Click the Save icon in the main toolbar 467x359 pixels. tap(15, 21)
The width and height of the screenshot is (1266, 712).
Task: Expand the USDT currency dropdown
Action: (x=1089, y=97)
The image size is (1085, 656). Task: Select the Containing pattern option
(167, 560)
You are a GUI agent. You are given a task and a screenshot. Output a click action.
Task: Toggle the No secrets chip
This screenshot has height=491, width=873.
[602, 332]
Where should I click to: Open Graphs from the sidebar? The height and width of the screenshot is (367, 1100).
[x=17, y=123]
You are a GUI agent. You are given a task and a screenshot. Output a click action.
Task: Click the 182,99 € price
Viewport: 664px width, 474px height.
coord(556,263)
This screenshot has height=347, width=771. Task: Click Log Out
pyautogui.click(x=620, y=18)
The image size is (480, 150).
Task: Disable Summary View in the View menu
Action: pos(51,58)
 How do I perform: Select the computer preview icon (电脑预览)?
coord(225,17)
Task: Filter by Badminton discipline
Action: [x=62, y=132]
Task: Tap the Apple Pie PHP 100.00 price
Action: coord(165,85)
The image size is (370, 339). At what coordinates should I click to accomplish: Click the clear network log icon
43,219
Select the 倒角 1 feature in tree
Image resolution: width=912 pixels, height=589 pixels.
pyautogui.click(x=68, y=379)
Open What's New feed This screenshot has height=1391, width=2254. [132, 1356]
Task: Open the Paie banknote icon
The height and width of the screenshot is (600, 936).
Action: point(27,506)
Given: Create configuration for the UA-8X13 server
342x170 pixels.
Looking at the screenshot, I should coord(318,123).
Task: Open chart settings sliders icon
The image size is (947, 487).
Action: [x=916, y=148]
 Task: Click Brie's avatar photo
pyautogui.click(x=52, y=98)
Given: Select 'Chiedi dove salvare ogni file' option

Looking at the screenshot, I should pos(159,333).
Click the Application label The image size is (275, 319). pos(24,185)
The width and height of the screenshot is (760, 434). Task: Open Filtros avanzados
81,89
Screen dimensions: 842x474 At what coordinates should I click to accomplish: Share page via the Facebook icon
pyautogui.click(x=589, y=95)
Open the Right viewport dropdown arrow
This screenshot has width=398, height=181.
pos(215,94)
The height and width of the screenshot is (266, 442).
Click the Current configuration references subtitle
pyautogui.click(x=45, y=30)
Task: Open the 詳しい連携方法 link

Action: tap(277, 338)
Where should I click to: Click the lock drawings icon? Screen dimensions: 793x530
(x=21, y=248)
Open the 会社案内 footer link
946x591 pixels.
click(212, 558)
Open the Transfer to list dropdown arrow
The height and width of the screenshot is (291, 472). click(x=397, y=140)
★ ★ ★ ★ ★
Task objective:
Copy out exactly the line holding "Open What's New" and each line after it through the end of the entries, and leave out everything else.

Exercise solution:
Open What's New feed This screenshot has height=1391, width=2254. [132, 1356]
Task: Open the Paie banknote icon
The height and width of the screenshot is (600, 936).
Action: point(27,506)
Given: Create configuration for the UA-8X13 server
342x170 pixels.
Looking at the screenshot, I should coord(318,123).
Task: Open chart settings sliders icon
The image size is (947, 487).
Action: [x=916, y=148]
 Task: Click Brie's avatar photo
pyautogui.click(x=52, y=98)
Given: Select 'Chiedi dove salvare ogni file' option

Looking at the screenshot, I should pos(159,333).
Click the Application label The image size is (275, 319). pos(24,185)
The width and height of the screenshot is (760, 434). Task: Open Filtros avanzados
81,89
Screen dimensions: 842x474 At what coordinates should I click to accomplish: Share page via the Facebook icon
pyautogui.click(x=589, y=95)
Open the Right viewport dropdown arrow
This screenshot has width=398, height=181.
pos(215,94)
The height and width of the screenshot is (266, 442).
Click the Current configuration references subtitle
pyautogui.click(x=45, y=30)
Task: Open the 詳しい連携方法 link

Action: tap(277, 338)
Where should I click to: Click the lock drawings icon? Screen dimensions: 793x530
(x=21, y=248)
Open the 会社案内 footer link
946x591 pixels.
click(212, 558)
Open the Transfer to list dropdown arrow
The height and width of the screenshot is (291, 472). click(x=397, y=140)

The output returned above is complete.